Collected data:
== Segment start ==
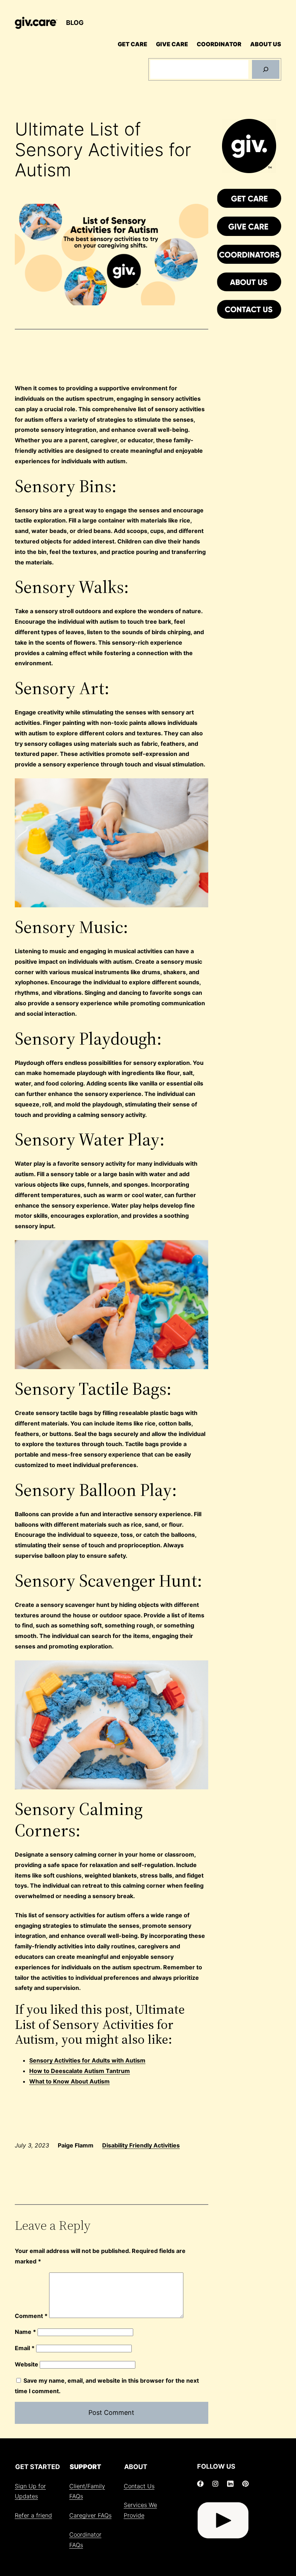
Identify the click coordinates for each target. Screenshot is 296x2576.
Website (26, 2364)
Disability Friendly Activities (141, 2145)
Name (25, 2331)
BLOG (75, 22)
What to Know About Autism (69, 2081)
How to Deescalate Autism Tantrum (79, 2070)
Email (25, 2348)
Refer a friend (33, 2515)
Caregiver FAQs (90, 2515)
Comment (31, 2315)
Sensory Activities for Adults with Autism (87, 2060)
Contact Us (139, 2486)
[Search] (265, 69)
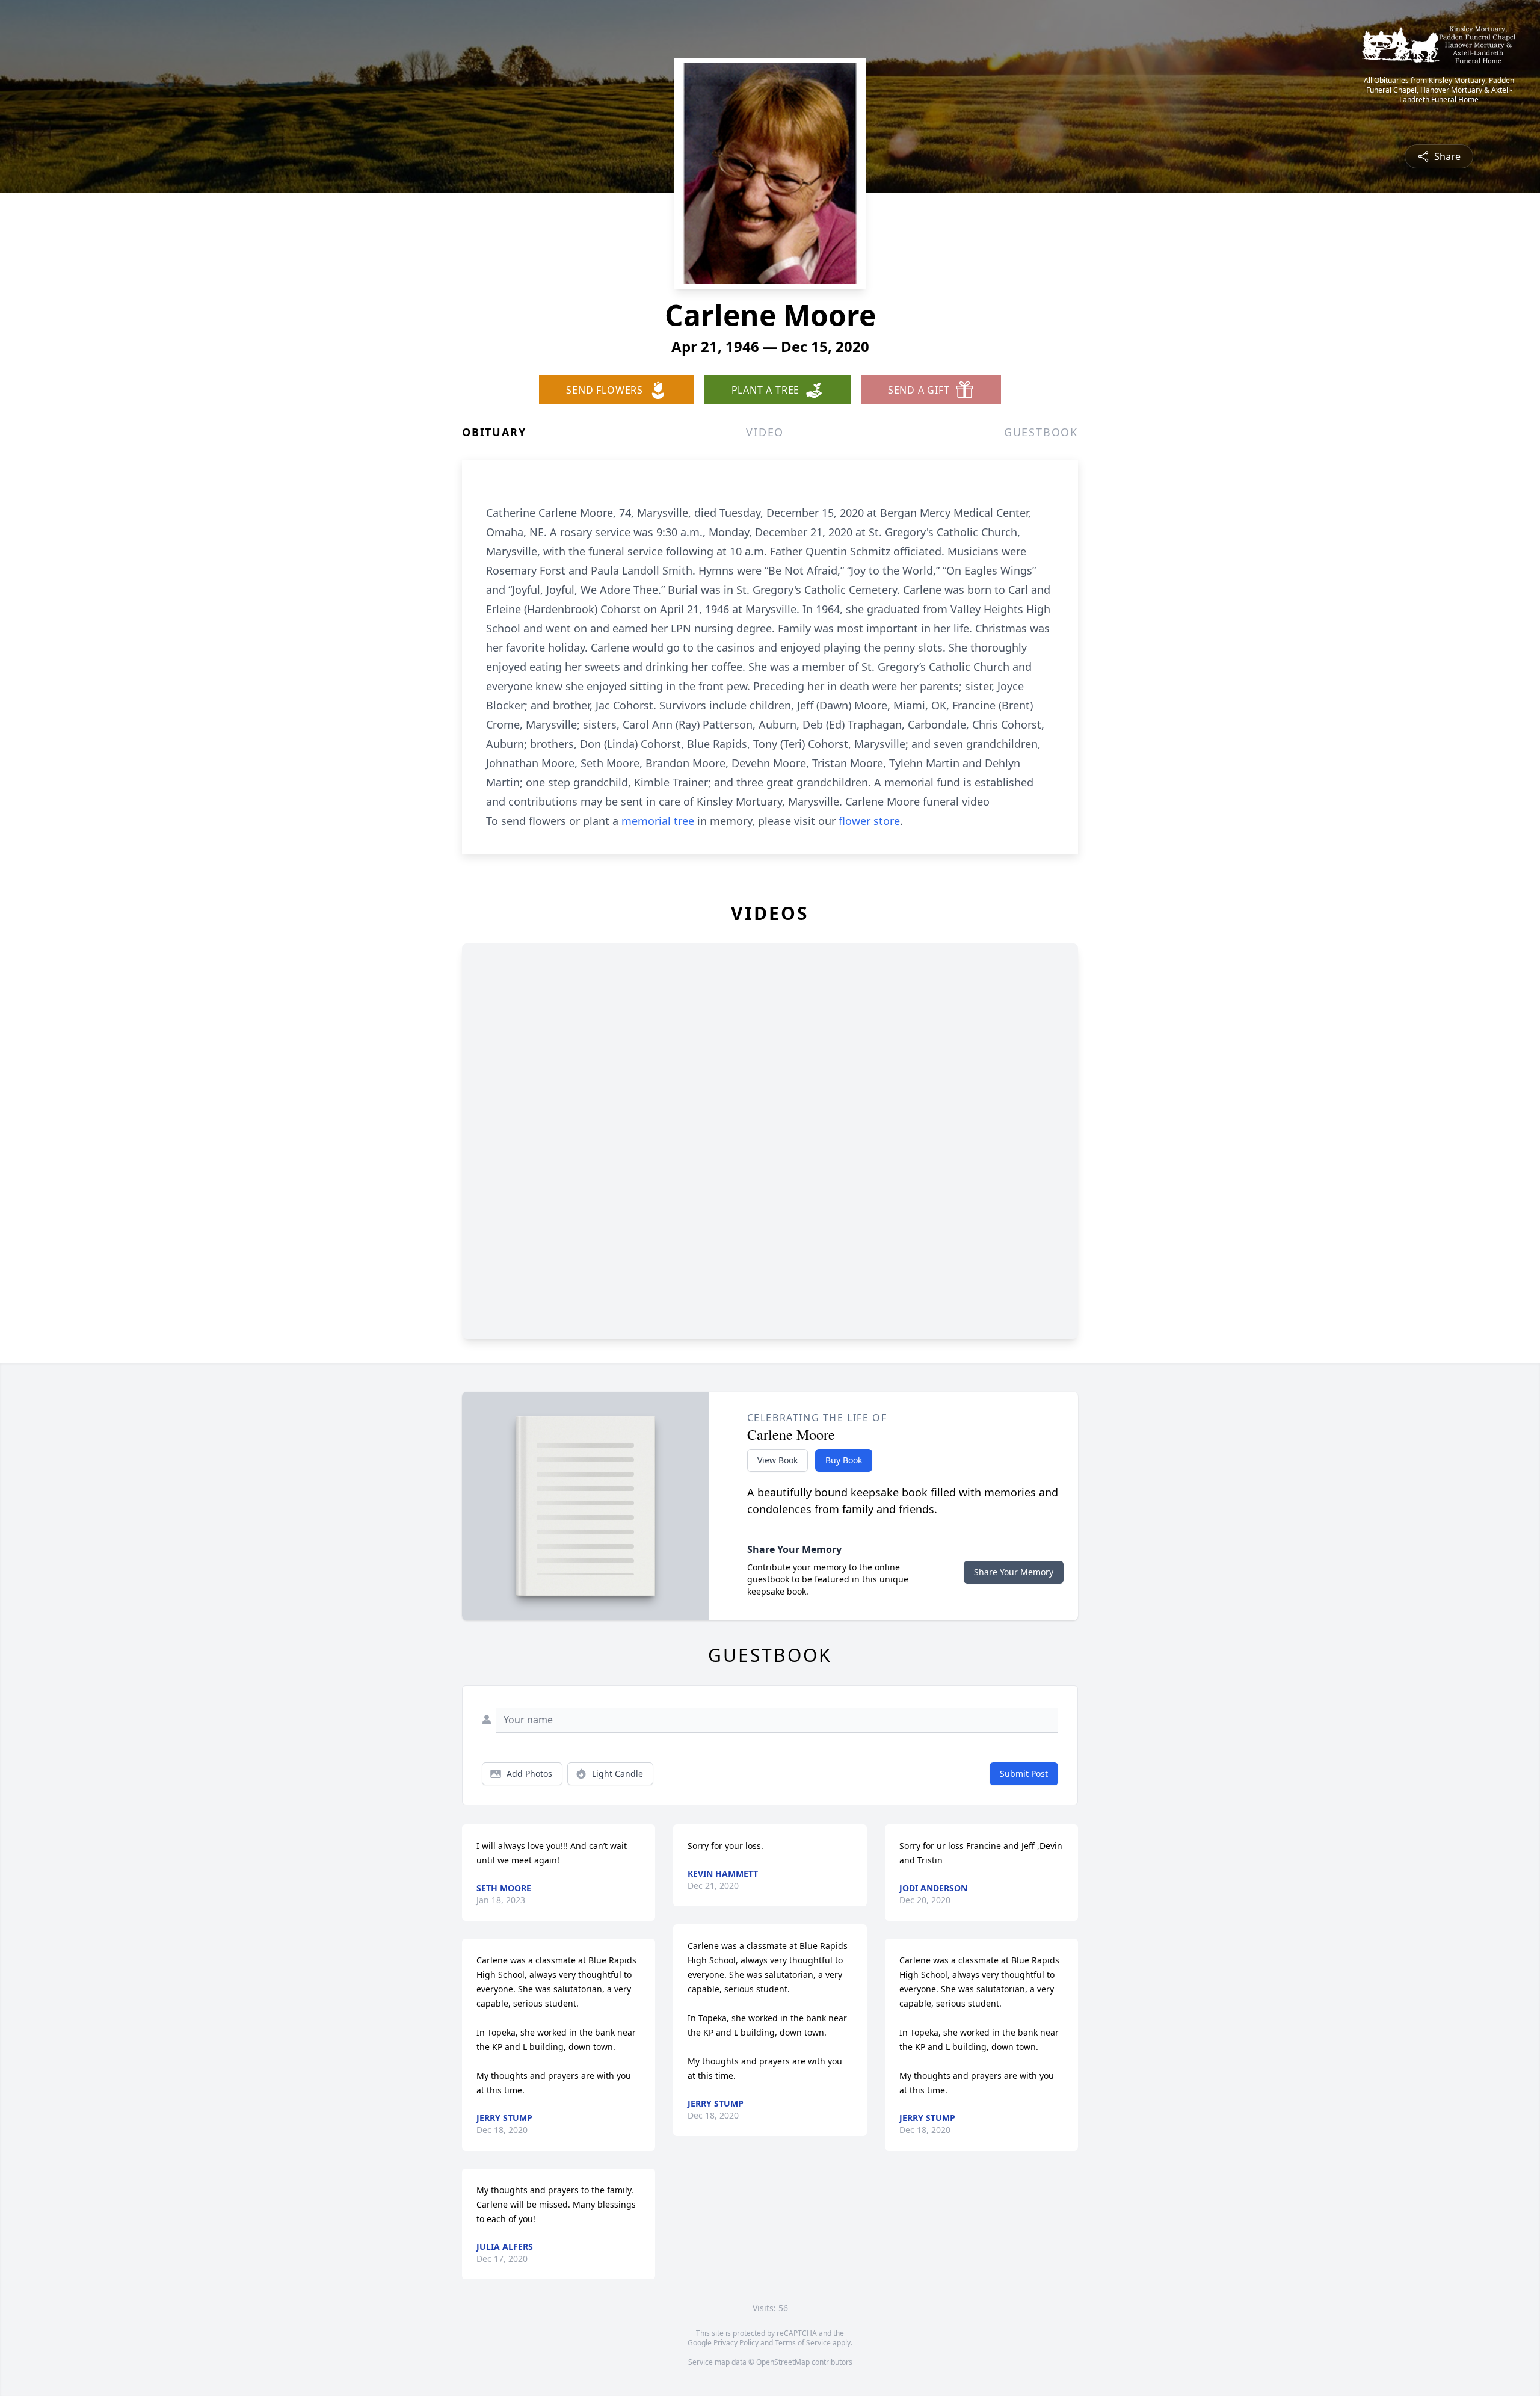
== Segment end ==
Retype every entry word for word, but do not carry over the pictures.

ANSWER TO THE PROBLEM:
Identify the click coordinates for each target. Screenshot is 296x2576.
Website (26, 2364)
Disability Friendly Activities (141, 2145)
Name (25, 2331)
BLOG (75, 22)
What to Know About Autism (69, 2081)
How to Deescalate Autism Tantrum (79, 2070)
Email (25, 2348)
Refer a friend (33, 2515)
Caregiver FAQs (90, 2515)
Comment (31, 2315)
Sensory Activities for Adults with Autism (87, 2060)
Contact Us (139, 2486)
[Search] (265, 69)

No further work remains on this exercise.